36 years later both clubs would again meet in the final of the 2022–23 Belgian Cup.

==Route to the final==

| Antwerp | | KV Mechelen | | | | |
| Opponent | Result | Legs | Round | Opponent | Result | Legs |
| Mol | 3–0 | 3–0 away | Round of 64 | Brainois | 3–0 | 3–0 home |
| Union SG | 1–0 | 1–0 home | Round of 32 | Olympic Charleroi | 3–0 | 3–0 away |
| Tienen | 1–0 | 1–0 home | Round of 16 | RFC Liège | 2–1 | 2–1 away |
| Lommel | 2–1 | 0–1 away; 2–0 home | Quarter-finals | Beveren | 2–1 | 0–0 away; 2–1 home |
| Gent | 2–1 | 1–1 away; 1–0 home | Semi-finals | Standard Liège | 3–1 | 1–1 home; 2–0 away |

==Match==
===Summary===
While the first half was a dull affair, KV Mechelen took the initiative in the second half and got the best chances to take the lead with Marc Emmers seeing his shot punched away by Svilar, Philippe Albert dribbling past several Antwerp players and Zlatko Arambasic missing a big opportunity. Antwerp was able to open the score against the run of play, with Wim Kiekens heading in a free kick by Patrick Van Veirdeghem with just under 20 minutes to play. Somewhat later a penalty kick could possibly have been given for a tackle by Gijsbrechts on Alex Czerniatynski but referee Alphonse Constantin judged it not to be a foul. Mechelen was not able to respond until two minutes before the end of the regular time when Zlatko Arambasic was able to outrun the entire Antwerp defense and score the equalizer.

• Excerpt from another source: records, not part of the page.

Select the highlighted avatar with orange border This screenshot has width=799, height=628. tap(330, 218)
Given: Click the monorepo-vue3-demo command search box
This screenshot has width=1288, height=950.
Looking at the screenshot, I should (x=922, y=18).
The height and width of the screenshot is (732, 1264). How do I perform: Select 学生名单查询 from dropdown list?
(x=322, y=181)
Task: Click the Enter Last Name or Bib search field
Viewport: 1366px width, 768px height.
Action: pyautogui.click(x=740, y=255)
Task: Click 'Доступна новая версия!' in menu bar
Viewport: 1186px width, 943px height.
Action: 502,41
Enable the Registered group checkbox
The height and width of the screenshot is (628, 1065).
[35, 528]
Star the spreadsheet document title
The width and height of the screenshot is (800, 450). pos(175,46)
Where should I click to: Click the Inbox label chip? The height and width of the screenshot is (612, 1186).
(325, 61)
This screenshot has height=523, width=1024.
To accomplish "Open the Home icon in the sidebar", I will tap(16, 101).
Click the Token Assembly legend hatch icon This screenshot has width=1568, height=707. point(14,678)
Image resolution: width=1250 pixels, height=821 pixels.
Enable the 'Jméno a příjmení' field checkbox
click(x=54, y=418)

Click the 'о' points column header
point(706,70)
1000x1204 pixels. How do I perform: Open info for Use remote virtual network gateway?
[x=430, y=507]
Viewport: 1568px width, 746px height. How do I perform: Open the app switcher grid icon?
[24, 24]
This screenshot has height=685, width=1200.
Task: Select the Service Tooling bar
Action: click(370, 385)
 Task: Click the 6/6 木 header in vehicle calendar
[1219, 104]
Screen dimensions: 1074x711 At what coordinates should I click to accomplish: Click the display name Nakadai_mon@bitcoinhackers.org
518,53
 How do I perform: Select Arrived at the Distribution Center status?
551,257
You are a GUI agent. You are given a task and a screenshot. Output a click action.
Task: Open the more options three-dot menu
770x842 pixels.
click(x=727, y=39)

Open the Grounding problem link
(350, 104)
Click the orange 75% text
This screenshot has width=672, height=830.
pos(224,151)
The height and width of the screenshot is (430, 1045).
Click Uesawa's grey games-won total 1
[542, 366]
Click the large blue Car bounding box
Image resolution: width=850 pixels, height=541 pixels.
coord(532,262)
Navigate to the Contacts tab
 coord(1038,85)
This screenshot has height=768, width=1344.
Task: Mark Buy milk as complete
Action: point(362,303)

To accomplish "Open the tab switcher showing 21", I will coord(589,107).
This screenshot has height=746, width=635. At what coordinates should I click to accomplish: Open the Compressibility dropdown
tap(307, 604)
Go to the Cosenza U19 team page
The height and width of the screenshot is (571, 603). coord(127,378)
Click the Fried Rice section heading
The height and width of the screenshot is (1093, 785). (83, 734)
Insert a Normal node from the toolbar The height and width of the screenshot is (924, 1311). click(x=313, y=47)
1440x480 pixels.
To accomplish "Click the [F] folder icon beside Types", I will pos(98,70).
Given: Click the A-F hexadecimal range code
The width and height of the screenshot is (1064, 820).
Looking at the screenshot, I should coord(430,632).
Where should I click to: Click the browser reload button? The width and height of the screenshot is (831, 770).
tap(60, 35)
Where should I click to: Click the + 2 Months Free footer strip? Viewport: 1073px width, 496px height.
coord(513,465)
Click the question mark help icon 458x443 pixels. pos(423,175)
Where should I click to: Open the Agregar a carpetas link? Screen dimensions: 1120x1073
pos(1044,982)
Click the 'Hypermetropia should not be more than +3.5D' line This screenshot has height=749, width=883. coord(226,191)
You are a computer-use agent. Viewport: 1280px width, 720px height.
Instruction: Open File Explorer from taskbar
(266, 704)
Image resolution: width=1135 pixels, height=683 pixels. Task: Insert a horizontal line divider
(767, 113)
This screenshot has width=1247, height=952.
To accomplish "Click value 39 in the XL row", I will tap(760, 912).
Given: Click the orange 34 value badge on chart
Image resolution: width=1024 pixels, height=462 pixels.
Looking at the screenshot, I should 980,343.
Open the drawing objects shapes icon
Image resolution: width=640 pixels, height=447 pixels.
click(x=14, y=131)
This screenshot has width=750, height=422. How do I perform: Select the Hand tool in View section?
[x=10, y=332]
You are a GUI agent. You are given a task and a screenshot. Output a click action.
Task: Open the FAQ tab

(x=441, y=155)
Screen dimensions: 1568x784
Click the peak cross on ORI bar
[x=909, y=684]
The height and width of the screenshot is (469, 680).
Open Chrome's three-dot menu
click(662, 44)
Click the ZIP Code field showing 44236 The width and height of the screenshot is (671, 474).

Mechelen kept the momentum going as only five minutes into extra-time René Eijkelkamp was able to convert a long-range kick over Svilar to give his team the lead. At the other end Michel Preud'homme needed cat-like reflexes to keep Czerniatynski from heading in the equalizer. With several Mechelen players starting to become fatigued and suffer from cramps, it seemed inevitable that Antwerp would score. First Hans-Peter Lehnhoff hit the crossbar, but eventually just three minutes before the end of the game, Alex Czerniatynski was able to easily tap in a loose ball after Michel Preud'homme could not hold on to a difficult shot by Willy Vincent.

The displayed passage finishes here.